ЧТО СДЕЛАТЬ: Перечислите всех людей, которые названы по имени или фамилии во фрагменте беседы о деле Ходорковского. Включите участников беседы и укажите каждого человека один раз.

ФРАГМЕНТ ДОКУМЕНТА:
+ + + + + + +

Марьяна Торочешникова: А для чего все это делается? Ну, можно предположить, что большинство людей, которые далеки от правосудия, права, может быть, не интересуются этим, они не будут вникать в такие подробности. Но есть же и другая часть людей, которым интересен был, в том числе, информационный фон вокруг дела Ходорковского и Лебедева, есть та же Европа, которая все время смотрит, что тут у нас происходит, и иногда пальцем грозит, те же отношения с США. Кого хотя обмануть-то такими приговорами?
Вадим Клювгант: Я бы очень хотел услышать ответ на этот вопрос от авторов и исполнителей этой расправы. А в том, что это преступная расправа, ни малейших сомнений нет. Но поскольку он молчат или говорят то, что говорят…
Марьяна Торочешникова: Может быть вы имена назовете?
Вадим Клювгант: Ну, имена уже много раз назывались, я ничего нового не скажу. Мы все слышали многократные высказывания нашего премьер-министра Владимира Владимировича, где сквозит, и не просто сквозит, а рвется наружу с огромной эмоциональной силой еще и личностное такое, совершенно неприкрытое эмоциональное очень отношение к Михаилу Ходорковскому. Правом там никаких не пахнет в том, что говорит премьер-министра, справедливостью и подавно, но зато там есть некие такие оценки, которые по сути означают: я сказал, так и будет. Ну, а дальше там смотрит список свидетелей, которых мы провозглашали, мы объясняли, кто к чему там причастен.

+ + + + + + +

ИСХОДНЫЕ ДАННЫЕ:
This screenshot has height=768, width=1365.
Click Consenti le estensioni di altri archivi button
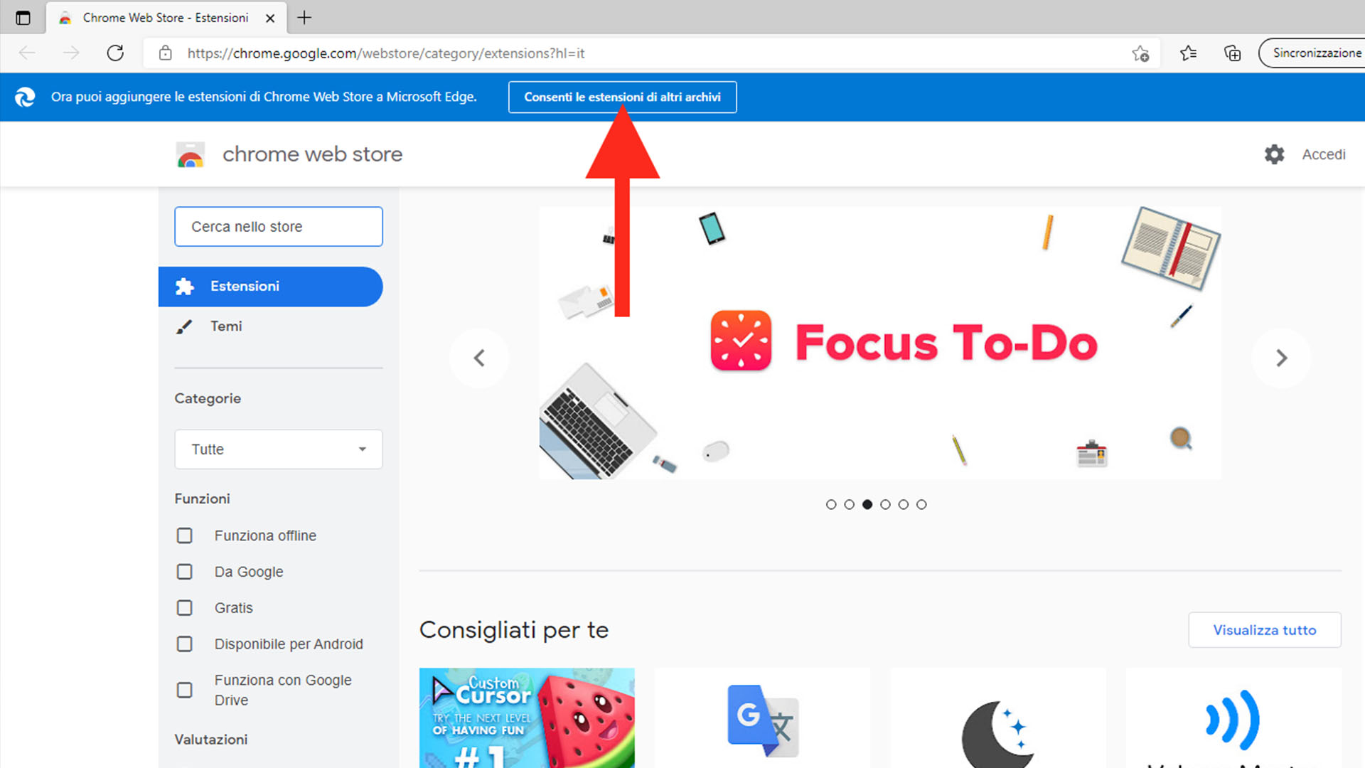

+ + + + + + +

РЕЗУЛЬТАТ: Марьяна Торочешникова, Вадим Клювгант, Михаил Ходорковский, Лебедев и Владимир Владимирович.